Jetnil-Kijiner was selected from hundred of candidates, to read a poem that she wrote for her infant daughter, Matafele Peinem.

 

“Dear Matafele Peinem, you are a seven-month old sunrise of gummy smiles / I want to tell you about that lagoon / they say it will gnaw at the shoreline / chew at the roots of your breadfruit trees / gulp down rows of your seawalls / and crunch your island’s shattered bones / they say you, your daughter / and your granddaughter, too / will wander rootless / with only a passport to call home / so just close those eyes and sleep in peace / because we won’t let you down / you’ll see.”

“There was a standing ovation. I didn’t know at the time what a big deal a standing ovation was. I just kind of thought they were being polite. I think the best reactions, my favorite reactions though was the fact that a lot of people came up to tell me about their own children. You know, they came to me and said “Hey, I loved your poem, I have a 3-year-old at home”. They asked to play with my baby and hold her… And it just became less stuffy and it turned into more of a family atmosphere. And I think that’s my favorite reaction out of all of it, was all these diplomats and people with high statuses.” 

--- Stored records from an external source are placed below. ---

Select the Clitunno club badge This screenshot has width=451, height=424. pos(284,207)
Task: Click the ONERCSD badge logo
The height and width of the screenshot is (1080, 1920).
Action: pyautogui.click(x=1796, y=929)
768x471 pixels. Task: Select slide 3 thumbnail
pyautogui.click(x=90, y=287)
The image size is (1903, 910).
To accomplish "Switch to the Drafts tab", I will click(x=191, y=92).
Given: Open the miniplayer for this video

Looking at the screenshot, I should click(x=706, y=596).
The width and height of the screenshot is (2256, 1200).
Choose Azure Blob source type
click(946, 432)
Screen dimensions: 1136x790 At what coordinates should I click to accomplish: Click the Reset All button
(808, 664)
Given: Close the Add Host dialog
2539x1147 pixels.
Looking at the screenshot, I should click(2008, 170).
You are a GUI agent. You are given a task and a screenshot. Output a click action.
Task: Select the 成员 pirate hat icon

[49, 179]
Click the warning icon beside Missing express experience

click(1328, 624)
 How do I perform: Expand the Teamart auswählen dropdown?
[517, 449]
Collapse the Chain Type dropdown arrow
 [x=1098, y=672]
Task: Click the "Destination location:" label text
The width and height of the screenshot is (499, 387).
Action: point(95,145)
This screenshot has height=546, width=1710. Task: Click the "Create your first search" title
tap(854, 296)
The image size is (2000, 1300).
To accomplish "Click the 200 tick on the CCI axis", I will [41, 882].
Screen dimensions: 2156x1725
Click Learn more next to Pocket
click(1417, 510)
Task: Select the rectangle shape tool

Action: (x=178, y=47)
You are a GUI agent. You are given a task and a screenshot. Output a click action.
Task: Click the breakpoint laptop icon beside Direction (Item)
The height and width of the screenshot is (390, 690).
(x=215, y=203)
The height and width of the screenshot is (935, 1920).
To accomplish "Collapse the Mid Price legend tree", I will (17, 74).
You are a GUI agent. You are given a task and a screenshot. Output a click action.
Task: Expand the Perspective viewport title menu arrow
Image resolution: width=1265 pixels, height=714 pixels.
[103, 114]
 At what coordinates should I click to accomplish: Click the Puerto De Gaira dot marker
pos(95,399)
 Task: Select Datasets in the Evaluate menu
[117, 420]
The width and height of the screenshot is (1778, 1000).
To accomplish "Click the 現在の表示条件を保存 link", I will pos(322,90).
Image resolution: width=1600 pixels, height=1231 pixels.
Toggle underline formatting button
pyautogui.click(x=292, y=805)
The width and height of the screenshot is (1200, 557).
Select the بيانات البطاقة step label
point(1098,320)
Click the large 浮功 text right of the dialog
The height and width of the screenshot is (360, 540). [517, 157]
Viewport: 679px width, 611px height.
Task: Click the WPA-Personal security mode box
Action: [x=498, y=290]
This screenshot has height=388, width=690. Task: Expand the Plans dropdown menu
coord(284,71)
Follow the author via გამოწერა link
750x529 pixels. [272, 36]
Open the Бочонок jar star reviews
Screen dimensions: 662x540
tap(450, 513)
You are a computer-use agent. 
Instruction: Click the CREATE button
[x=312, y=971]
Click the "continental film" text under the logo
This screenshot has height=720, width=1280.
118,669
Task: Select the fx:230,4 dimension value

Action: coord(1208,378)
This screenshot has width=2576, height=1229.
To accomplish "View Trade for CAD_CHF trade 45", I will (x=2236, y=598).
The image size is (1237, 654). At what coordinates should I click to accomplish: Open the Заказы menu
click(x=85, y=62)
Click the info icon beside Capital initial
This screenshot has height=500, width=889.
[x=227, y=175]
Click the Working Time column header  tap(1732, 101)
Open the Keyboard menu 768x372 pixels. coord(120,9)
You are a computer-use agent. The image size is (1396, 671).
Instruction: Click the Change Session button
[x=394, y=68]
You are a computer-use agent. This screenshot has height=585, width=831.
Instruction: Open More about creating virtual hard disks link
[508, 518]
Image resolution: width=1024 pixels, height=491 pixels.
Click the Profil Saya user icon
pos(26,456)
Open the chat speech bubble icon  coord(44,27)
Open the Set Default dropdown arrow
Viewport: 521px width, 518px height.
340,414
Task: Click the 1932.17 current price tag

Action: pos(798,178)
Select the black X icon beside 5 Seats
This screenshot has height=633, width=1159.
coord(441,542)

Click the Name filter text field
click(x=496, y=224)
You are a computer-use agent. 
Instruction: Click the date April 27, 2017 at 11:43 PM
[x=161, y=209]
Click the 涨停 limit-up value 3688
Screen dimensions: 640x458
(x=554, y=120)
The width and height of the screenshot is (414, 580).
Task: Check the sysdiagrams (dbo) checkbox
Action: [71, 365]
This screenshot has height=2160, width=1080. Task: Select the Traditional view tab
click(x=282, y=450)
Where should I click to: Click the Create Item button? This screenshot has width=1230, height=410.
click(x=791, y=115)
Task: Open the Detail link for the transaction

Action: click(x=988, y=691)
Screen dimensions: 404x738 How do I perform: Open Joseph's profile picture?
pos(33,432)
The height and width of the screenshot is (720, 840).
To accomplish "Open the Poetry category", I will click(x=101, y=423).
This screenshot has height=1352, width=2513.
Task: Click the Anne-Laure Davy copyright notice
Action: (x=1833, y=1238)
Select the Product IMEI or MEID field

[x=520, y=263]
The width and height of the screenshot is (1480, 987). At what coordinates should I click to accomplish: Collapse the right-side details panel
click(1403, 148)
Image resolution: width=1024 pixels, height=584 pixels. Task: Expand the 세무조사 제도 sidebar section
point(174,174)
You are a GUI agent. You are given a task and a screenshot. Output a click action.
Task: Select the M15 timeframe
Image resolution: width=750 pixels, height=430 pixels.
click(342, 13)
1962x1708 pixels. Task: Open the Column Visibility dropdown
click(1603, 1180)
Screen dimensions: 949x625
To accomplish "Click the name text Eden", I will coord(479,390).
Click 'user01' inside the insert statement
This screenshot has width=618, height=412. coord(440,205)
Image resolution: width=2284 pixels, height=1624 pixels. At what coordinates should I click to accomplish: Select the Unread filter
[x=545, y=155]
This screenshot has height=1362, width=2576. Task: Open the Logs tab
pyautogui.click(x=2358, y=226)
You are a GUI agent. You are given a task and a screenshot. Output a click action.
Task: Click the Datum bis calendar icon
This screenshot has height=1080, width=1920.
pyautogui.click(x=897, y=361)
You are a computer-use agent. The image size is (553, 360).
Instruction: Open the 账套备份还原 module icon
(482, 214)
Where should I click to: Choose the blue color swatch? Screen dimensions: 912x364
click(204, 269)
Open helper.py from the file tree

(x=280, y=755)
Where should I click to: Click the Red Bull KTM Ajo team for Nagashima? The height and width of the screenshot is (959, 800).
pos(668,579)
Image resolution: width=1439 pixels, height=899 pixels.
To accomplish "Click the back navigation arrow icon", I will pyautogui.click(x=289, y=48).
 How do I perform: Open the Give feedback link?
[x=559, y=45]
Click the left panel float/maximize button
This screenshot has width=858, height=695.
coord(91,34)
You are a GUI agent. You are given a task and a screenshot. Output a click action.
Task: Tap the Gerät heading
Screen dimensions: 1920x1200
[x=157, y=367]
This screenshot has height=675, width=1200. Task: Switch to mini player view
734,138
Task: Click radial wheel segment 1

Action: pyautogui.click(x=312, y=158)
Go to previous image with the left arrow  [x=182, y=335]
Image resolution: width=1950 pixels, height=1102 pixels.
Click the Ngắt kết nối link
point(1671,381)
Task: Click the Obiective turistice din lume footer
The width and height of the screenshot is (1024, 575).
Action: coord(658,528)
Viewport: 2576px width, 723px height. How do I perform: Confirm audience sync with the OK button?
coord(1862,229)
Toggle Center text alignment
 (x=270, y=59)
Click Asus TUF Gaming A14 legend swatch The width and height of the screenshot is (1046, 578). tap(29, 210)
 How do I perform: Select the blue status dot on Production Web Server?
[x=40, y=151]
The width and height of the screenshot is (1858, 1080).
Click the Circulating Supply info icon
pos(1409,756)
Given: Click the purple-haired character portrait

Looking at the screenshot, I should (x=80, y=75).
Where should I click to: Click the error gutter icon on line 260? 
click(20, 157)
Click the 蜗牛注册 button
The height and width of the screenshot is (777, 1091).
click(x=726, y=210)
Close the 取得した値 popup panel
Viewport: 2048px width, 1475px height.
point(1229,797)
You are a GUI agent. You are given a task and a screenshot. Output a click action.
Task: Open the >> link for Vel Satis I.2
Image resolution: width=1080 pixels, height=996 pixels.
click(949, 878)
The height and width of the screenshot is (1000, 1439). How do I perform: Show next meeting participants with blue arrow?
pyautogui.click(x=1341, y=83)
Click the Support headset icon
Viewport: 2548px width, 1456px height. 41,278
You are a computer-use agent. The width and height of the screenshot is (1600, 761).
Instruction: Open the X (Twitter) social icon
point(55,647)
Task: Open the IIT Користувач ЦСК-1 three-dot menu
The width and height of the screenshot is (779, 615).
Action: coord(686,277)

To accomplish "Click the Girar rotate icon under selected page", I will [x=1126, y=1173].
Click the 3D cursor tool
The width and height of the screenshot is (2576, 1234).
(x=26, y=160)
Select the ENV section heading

And her fight is not over. She will speak out again at the next climate conference starting at the end of November in Paris where she hopes that words can help change the world.

And even if she can’t stand the term she still uses the words “climate refugee.”

“It’s a term that I’ve read a lot of journalists use lately,  you know, that people will be homeless and will have to move to other places because of the climate change and the rising sea waters.

And I actually really hate that term — I really hate the possibility that there’s a new term for what will happen to us as a people.

So that’s why I put it in and I specifically say that there are people who are already climate change refugees – I made a point to name who they are.”

“Mommy promises you / No one’s becoming a climate change refugee / Or should I say, no one else.”